J’ai compris qu’il était profondément blessé par tout ce qu’on raconte sur sa maladie depuis les deux meurtres commis par des malades en crise. Drames horribles, qui font hélas partie de l’impondérable, comme la cheminée qui tombe sur la tête d’un passant et le tue un soir d’orage. Le passant s’est trouvé au mauvais endroit, au mauvais moment, mais va-t-on pour autant faire une loi sur les cheminées et interdire les orages ? (quoique, avec ce Nicolas, on peut s’attendre à tout).

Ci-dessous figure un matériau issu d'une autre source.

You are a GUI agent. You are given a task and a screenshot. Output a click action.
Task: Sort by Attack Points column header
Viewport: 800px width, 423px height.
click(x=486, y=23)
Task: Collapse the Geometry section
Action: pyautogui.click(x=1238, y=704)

On ne peut pas prévoir si un malade va décompenser ou non. En revanche un de mes amis éducateur chez les « neuneus », comme il les appelle pour les vanner et sans aucun mépris, roi du politiquement incorrect que les malades adorent, en revanche donc, les malades stabilisés ont besoin d’un cadre rassurant et aussi près que possible de la vie normale. Dans une atmosphère d’incertitude et de peurs distillées quotidiennement, ils sont plus sujets à péter les plombs.
Ca mériterait une réflexion de fond : admettre que les 650 000 schizophrènes existent (plus environ un million d’autres psychotiques) mais les intégrer dans la ville, avec des éducateurs et des soignants reliés à eux, prêts à désamorcer leurs angoisses et à réagir dès qu’une crise s’amorce. N’interner que les malades mentaux dont la dangerosité est avérée. Ne serait-ce pas plus efficace pour eux et pour la sécurité publique que de les enfermer au cas où… alors que des drames comme ceux qui ont eu lieu représentent moins d’un cas sur 100 000 ? Va-t-on les enfermer alors qu’on sait qu’en HP les malades ont tendance à régresser quand ils se trouvent au contact de cas plus graves qu’eux, et que de toutes façons, vue la pénurie de personnel et de locaux, ils seront livrés à leurs cauchemars dans une solitude encore plus angoissante, ou alors, c’est le risque, ligotés dans des camisoles chimiques qui nient leur potentiel d’humanité ?
Toutes les photos sont extraites du court-métrage: "Schizophrénie en trois temps" réalisé par Lauranne Simpère.